The request: Reproduce the data from its first line up to and including the line that contains "Action: click(x=295, y=164)", without any changes, and leave out the pictures.

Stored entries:
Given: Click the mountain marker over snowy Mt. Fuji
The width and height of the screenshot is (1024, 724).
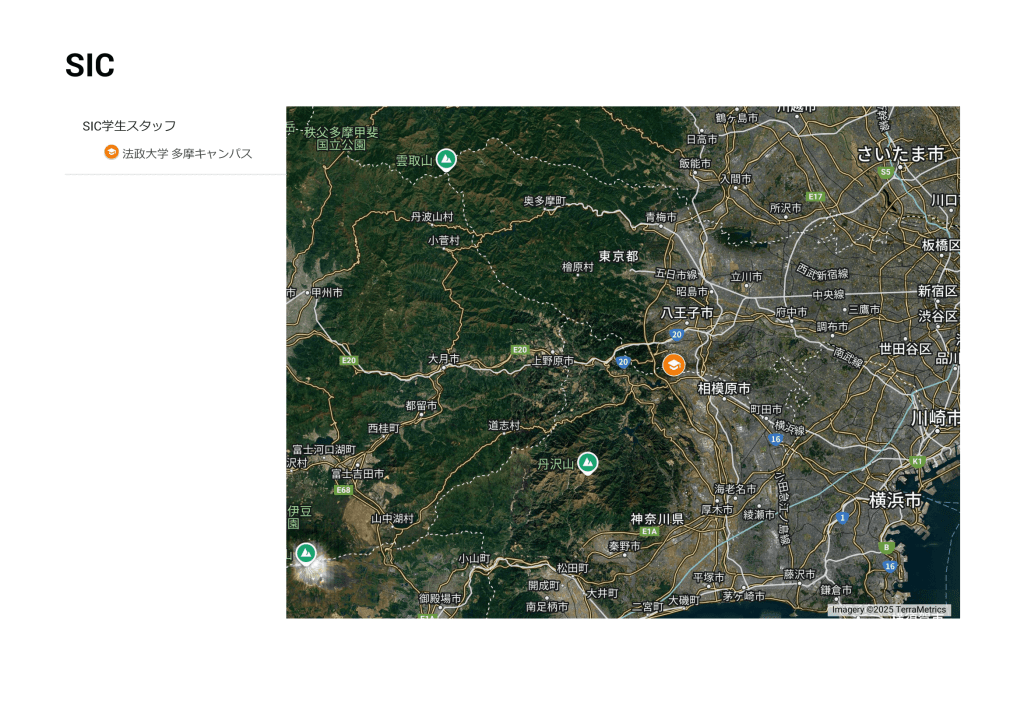Looking at the screenshot, I should (306, 553).
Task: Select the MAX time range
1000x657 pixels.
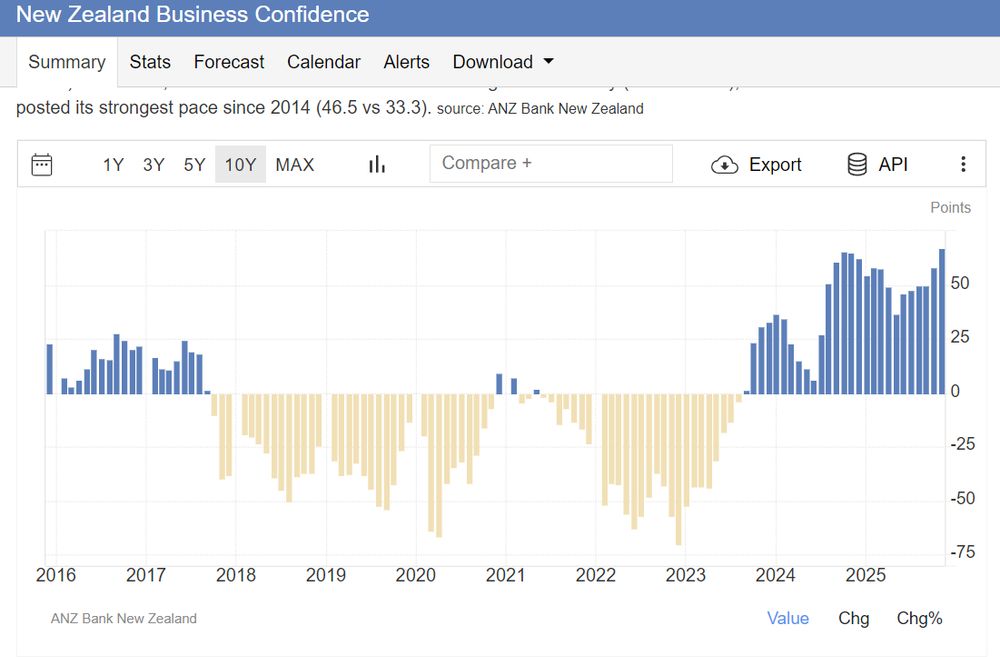Action: click(x=295, y=164)
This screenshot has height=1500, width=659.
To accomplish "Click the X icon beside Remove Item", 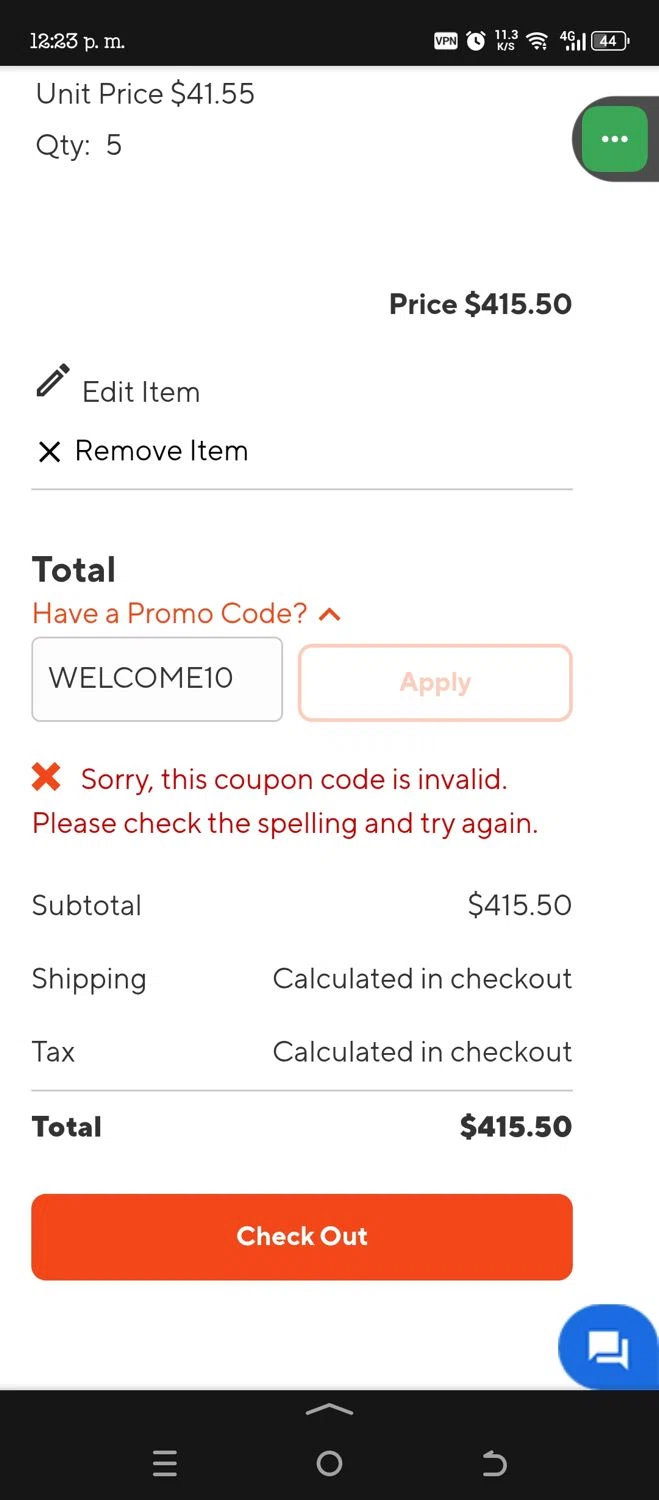I will tap(49, 452).
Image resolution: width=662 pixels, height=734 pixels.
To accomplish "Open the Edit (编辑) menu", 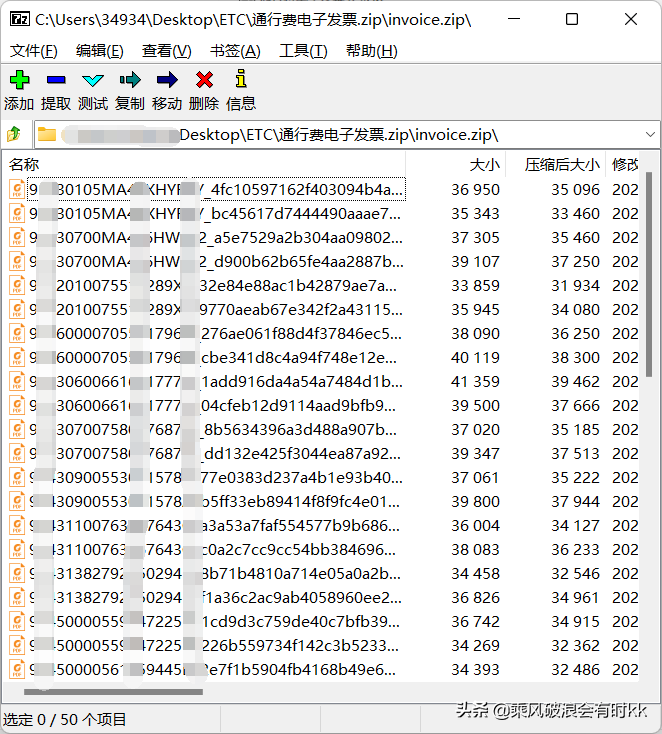I will pyautogui.click(x=100, y=51).
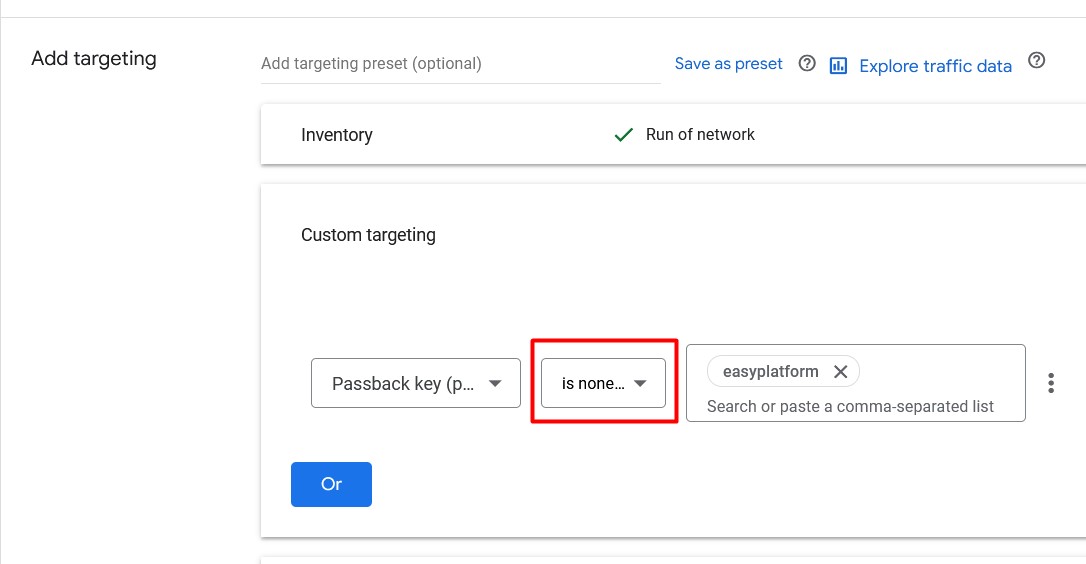Click the bar chart traffic data icon
The image size is (1086, 564).
coord(838,66)

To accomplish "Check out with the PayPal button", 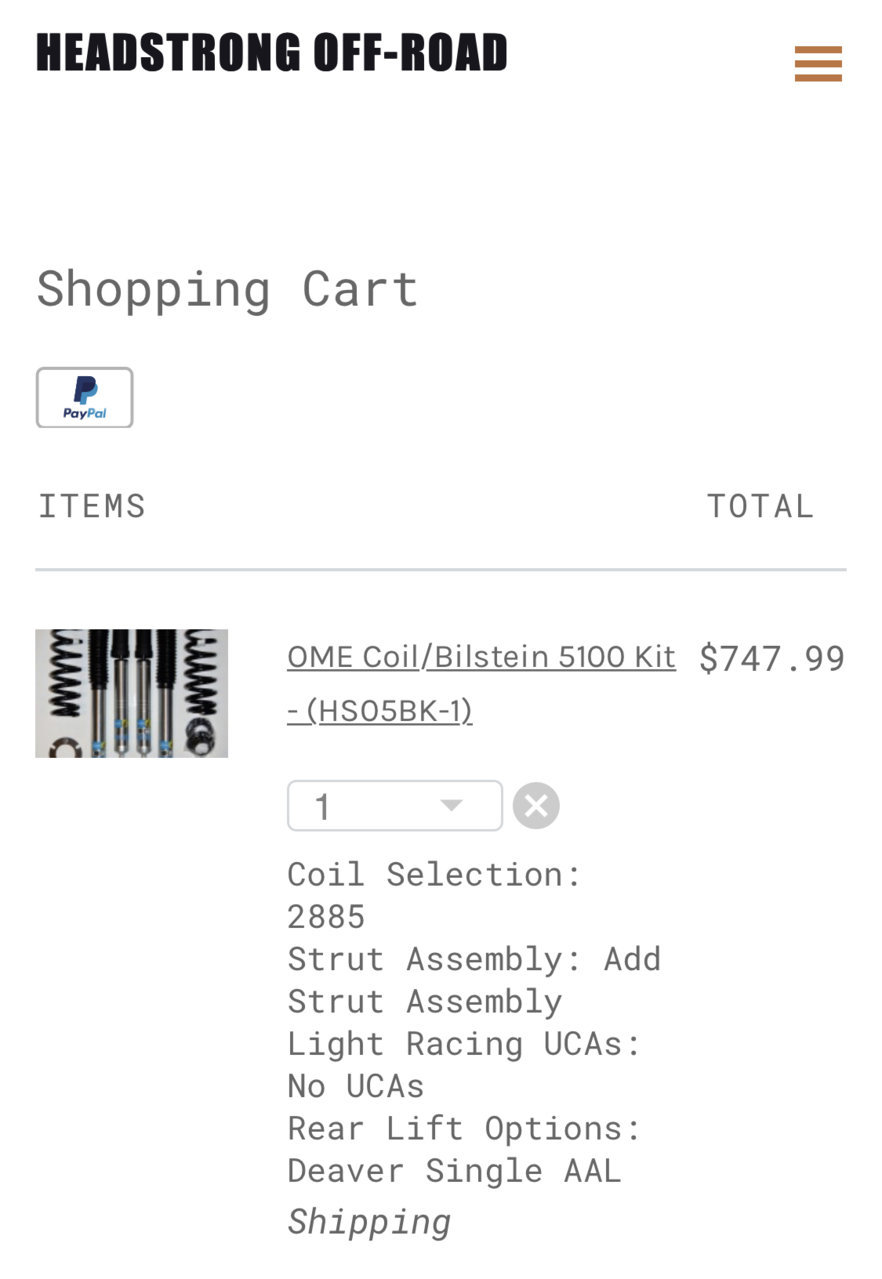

Task answer:
Given: Click the mountain marker over snowy Mt. Fuji
The width and height of the screenshot is (1024, 724).
Looking at the screenshot, I should (306, 553).
Task: Select the MAX time range
1000x657 pixels.
Action: click(x=295, y=164)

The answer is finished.